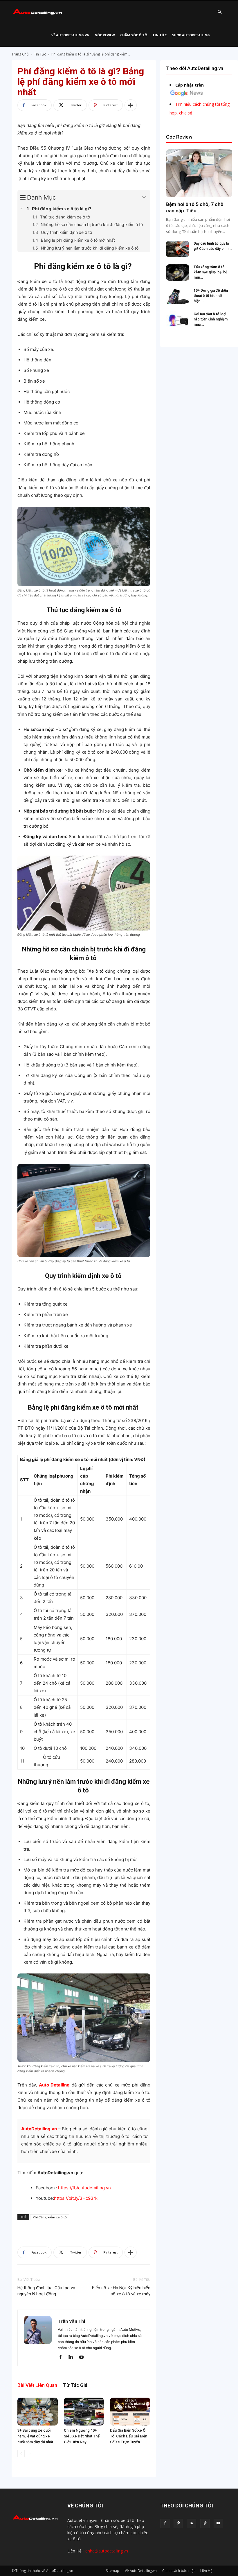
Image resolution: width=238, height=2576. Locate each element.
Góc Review (105, 35)
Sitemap (112, 2570)
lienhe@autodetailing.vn (106, 2551)
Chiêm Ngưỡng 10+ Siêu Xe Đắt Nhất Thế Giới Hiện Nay (82, 2436)
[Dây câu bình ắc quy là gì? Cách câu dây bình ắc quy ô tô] (177, 249)
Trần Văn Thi (71, 2321)
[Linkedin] (73, 2357)
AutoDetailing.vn (39, 2129)
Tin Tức (159, 35)
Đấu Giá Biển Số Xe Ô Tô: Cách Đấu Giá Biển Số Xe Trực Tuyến (128, 2436)
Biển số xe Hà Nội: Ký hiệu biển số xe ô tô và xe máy (121, 2291)
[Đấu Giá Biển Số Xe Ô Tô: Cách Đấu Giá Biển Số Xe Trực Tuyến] (130, 2411)
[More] (131, 105)
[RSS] (191, 2523)
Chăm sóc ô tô (133, 35)
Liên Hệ (206, 2570)
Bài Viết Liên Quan (37, 2385)
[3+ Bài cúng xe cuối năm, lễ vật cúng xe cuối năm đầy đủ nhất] (37, 2411)
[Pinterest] (178, 2523)
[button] (219, 12)
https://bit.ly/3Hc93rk (76, 2198)
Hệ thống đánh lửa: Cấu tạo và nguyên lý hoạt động (46, 2291)
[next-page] (30, 2453)
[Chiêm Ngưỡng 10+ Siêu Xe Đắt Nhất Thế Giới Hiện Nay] (84, 2411)
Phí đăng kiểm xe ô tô (50, 2217)
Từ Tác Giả (75, 2385)
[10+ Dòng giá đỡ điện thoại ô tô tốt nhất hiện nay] (177, 296)
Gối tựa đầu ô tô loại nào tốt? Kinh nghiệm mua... (211, 319)
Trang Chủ (20, 54)
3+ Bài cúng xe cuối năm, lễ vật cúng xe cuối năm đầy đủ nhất (35, 2436)
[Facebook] (62, 2357)
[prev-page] (21, 2453)
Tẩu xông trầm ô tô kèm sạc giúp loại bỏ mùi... (210, 272)
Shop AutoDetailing (191, 35)
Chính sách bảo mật (178, 2570)
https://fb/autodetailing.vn (84, 2187)
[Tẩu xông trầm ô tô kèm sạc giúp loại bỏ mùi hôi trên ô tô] (177, 272)
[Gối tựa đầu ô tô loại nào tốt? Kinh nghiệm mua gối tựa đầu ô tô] (177, 319)
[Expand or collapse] (143, 197)
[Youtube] (83, 2357)
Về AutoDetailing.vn (70, 35)
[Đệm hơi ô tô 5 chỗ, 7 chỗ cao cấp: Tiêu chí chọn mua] (199, 173)
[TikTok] (205, 2523)
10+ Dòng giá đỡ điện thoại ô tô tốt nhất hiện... (211, 295)
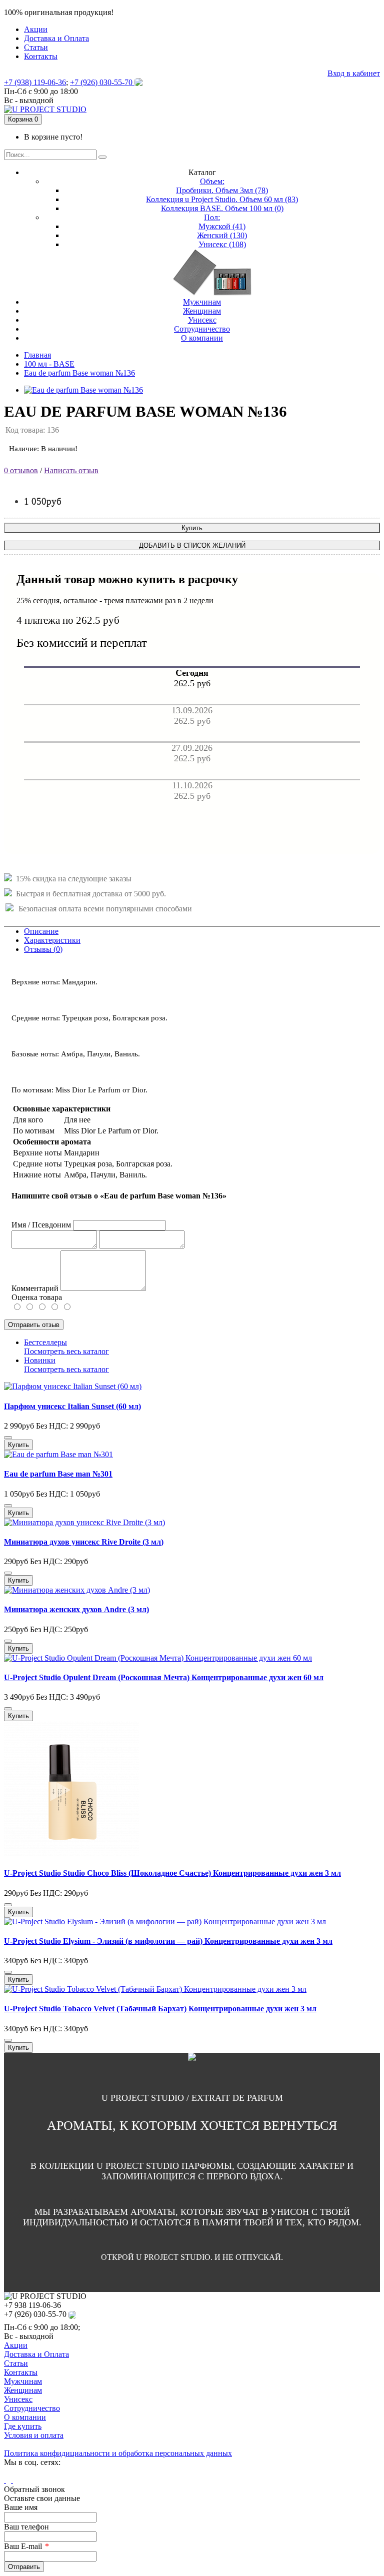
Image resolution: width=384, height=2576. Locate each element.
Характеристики (52, 940)
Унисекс (18, 2399)
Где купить (23, 2426)
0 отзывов (21, 470)
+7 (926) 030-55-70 (102, 82)
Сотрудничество (32, 2408)
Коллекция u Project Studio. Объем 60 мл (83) (222, 199)
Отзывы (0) (43, 949)
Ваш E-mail (23, 2546)
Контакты (21, 2372)
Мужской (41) (222, 226)
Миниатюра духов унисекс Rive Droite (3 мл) (84, 1542)
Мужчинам (23, 2381)
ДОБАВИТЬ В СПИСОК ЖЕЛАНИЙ (192, 545)
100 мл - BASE (49, 364)
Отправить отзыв (34, 1325)
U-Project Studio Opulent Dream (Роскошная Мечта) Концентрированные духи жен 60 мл (164, 1677)
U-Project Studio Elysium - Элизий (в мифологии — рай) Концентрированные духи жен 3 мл (168, 1941)
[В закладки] (8, 1437)
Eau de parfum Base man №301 (58, 1474)
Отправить (24, 2566)
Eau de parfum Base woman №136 (79, 373)
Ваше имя (21, 2507)
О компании (25, 2417)
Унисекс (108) (222, 244)
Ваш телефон (26, 2526)
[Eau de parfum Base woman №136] (83, 390)
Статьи (16, 2363)
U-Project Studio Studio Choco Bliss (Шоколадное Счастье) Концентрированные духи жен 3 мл (172, 1873)
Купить (192, 528)
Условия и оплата (34, 2435)
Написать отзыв (71, 470)
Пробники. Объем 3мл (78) (222, 190)
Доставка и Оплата (36, 2354)
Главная (37, 355)
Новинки (40, 1360)
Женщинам (23, 2390)
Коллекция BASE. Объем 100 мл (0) (222, 208)
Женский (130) (222, 235)
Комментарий (35, 1288)
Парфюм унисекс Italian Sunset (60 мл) (72, 1406)
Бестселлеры (45, 1342)
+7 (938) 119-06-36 (35, 82)
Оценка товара (37, 1297)
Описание (41, 931)
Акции (16, 2345)
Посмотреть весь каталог (66, 1351)
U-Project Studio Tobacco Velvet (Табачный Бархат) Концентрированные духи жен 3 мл (160, 2008)
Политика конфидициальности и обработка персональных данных (118, 2453)
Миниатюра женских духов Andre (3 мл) (76, 1609)
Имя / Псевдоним (41, 1224)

Problem description
Hand back the records above exactly, leaving out every picture.

Written response
Image resolution: width=238, height=2576. Locate each element.
Góc Review (105, 35)
Sitemap (112, 2570)
lienhe@autodetailing.vn (106, 2551)
Chiêm Ngưỡng 10+ Siêu Xe Đắt Nhất Thế Giới Hiện Nay (82, 2436)
[Dây câu bình ắc quy là gì? Cách câu dây bình ắc quy ô tô] (177, 249)
Trần Văn Thi (71, 2321)
[Linkedin] (73, 2357)
AutoDetailing.vn (39, 2129)
Tin Tức (159, 35)
Đấu Giá Biển Số Xe Ô Tô: Cách Đấu Giá Biển Số Xe Trực Tuyến (128, 2436)
Biển số xe Hà Nội: Ký hiệu biển số xe ô tô và xe máy (121, 2291)
[Đấu Giá Biển Số Xe Ô Tô: Cách Đấu Giá Biển Số Xe Trực Tuyến] (130, 2411)
[More] (131, 105)
[RSS] (191, 2523)
Chăm sóc ô tô (133, 35)
Liên Hệ (206, 2570)
Bài Viết Liên Quan (37, 2385)
[3+ Bài cúng xe cuối năm, lễ vật cúng xe cuối năm đầy đủ nhất] (37, 2411)
[Pinterest] (178, 2523)
[button] (219, 12)
https://bit.ly/3Hc93rk (76, 2198)
Hệ thống đánh lửa: Cấu tạo và nguyên lý hoạt động (46, 2291)
[next-page] (30, 2453)
[Chiêm Ngưỡng 10+ Siêu Xe Đắt Nhất Thế Giới Hiện Nay] (84, 2411)
Phí đăng kiểm xe ô tô (50, 2217)
Từ Tác Giả (75, 2385)
[10+ Dòng giá đỡ điện thoại ô tô tốt nhất hiện nay] (177, 296)
Gối tựa đầu ô tô loại nào tốt? Kinh nghiệm mua... (211, 319)
Trang Chủ (20, 54)
3+ Bài cúng xe cuối năm, lễ vật cúng xe cuối năm đầy đủ nhất (35, 2436)
[Facebook] (62, 2357)
[prev-page] (21, 2453)
Tẩu xông trầm ô tô kèm sạc giúp loại bỏ mùi... (210, 272)
Shop AutoDetailing (191, 35)
Chính sách bảo mật (178, 2570)
https://fb/autodetailing.vn (84, 2187)
[Tẩu xông trầm ô tô kèm sạc giúp loại bỏ mùi hôi trên ô tô] (177, 272)
[Gối tựa đầu ô tô loại nào tốt? Kinh nghiệm mua gối tựa đầu ô tô] (177, 319)
[Expand or collapse] (143, 197)
[Youtube] (83, 2357)
Về AutoDetailing.vn (70, 35)
[Đệm hơi ô tô 5 chỗ, 7 chỗ cao cấp: Tiêu chí chọn mua] (199, 173)
[TikTok] (205, 2523)
10+ Dòng giá đỡ điện thoại ô tô tốt nhất hiện... (211, 295)
Image resolution: width=384, height=2576. Locate each element.
Характеристики (52, 940)
Унисекс (18, 2399)
Где купить (23, 2426)
0 отзывов (21, 470)
+7 (926) 030-55-70 (102, 82)
Сотрудничество (32, 2408)
Коллекция u Project Studio. Объем 60 мл (83) (222, 199)
Отзывы (0) (43, 949)
Ваш E-mail (23, 2546)
Контакты (21, 2372)
Мужской (41) (222, 226)
Миниатюра духов унисекс Rive Droite (3 мл) (84, 1542)
Мужчинам (23, 2381)
ДОБАВИТЬ В СПИСОК ЖЕЛАНИЙ (192, 545)
100 мл - BASE (49, 364)
Отправить отзыв (34, 1325)
U-Project Studio Opulent Dream (Роскошная Мечта) Концентрированные духи жен 60 мл (164, 1677)
U-Project Studio Elysium - Элизий (в мифологии — рай) Концентрированные духи жен 3 мл (168, 1941)
[В закладки] (8, 1437)
Eau de parfum Base man №301 (58, 1474)
Отправить (24, 2566)
Eau de parfum Base woman №136 (79, 373)
Ваше имя (21, 2507)
О компании (25, 2417)
Унисекс (108) (222, 244)
Ваш телефон (26, 2526)
[Eau de parfum Base woman №136] (83, 390)
Статьи (16, 2363)
U-Project Studio Studio Choco Bliss (Шоколадное Счастье) Концентрированные духи жен 3 мл (172, 1873)
Купить (192, 528)
Условия и оплата (34, 2435)
Написать отзыв (71, 470)
Пробники. Объем 3мл (78) (222, 190)
Доставка и Оплата (36, 2354)
Главная (37, 355)
Новинки (40, 1360)
Женщинам (23, 2390)
Коллекция BASE. Объем 100 мл (0) (222, 208)
Женский (130) (222, 235)
Комментарий (35, 1288)
Парфюм унисекс Italian Sunset (60 мл) (72, 1406)
Бестселлеры (45, 1342)
+7 (938) 119-06-36 (35, 82)
Оценка товара (37, 1297)
Описание (41, 931)
Акции (16, 2345)
Посмотреть весь каталог (66, 1351)
U-Project Studio Tobacco Velvet (Табачный Бархат) Концентрированные духи жен 3 мл (160, 2008)
Политика конфидициальности и обработка персональных данных (118, 2453)
Миниатюра женских духов Andre (3 мл) (76, 1609)
Имя / Псевдоним (41, 1224)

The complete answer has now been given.